**Task brief**
All entries are to be copied verbatim, while the pictures stay out.

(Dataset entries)
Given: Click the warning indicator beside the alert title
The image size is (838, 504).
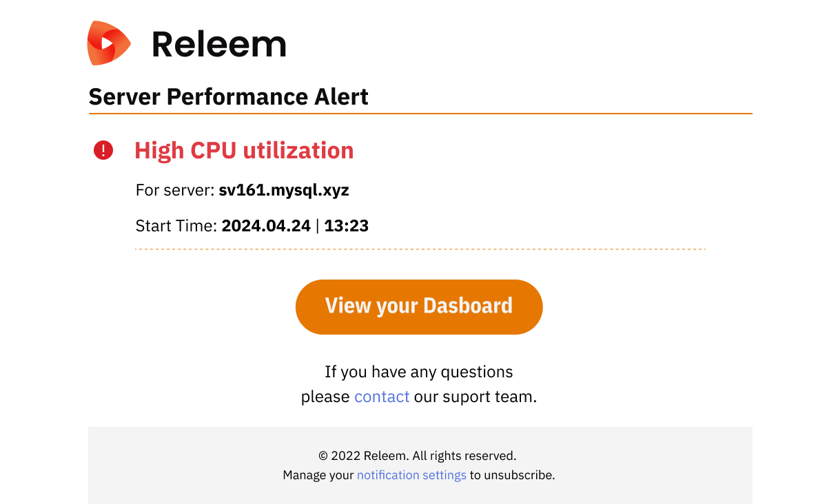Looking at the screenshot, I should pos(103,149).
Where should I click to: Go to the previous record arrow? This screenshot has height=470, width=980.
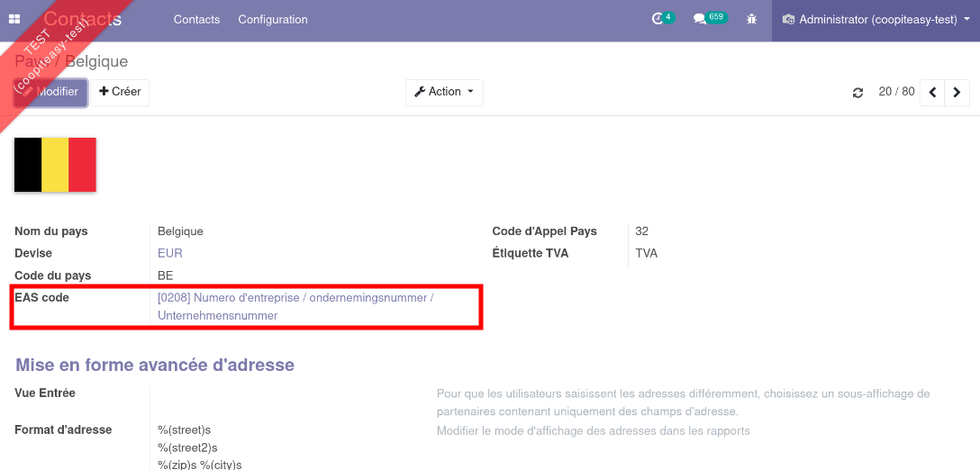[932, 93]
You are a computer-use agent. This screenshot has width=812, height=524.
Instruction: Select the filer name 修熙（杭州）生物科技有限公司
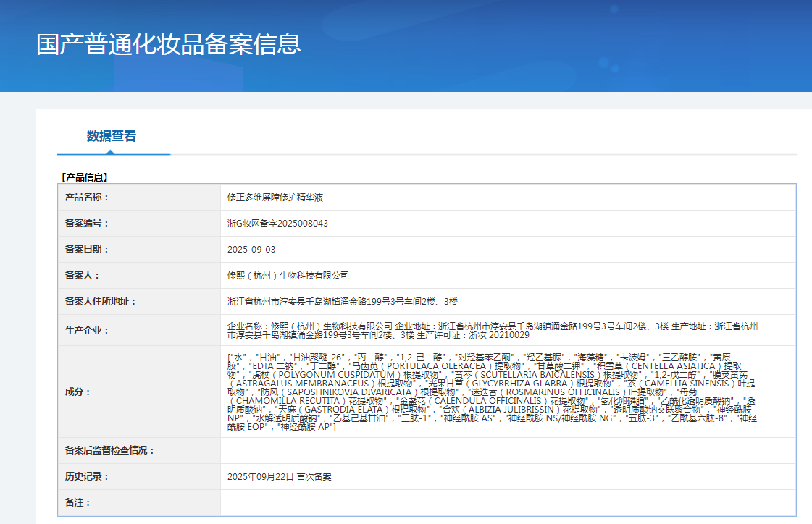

**Solution for this exercise**
Given: Click the warning indicator beside the alert title
The image size is (838, 504).
Looking at the screenshot, I should pos(103,149).
Where should I click to: Go to the previous record arrow? This screenshot has height=470, width=980.
[932, 93]
You are a computer-use agent. This screenshot has width=812, height=524.
Instruction: Select the filer name 修熙（杭州）生物科技有限公司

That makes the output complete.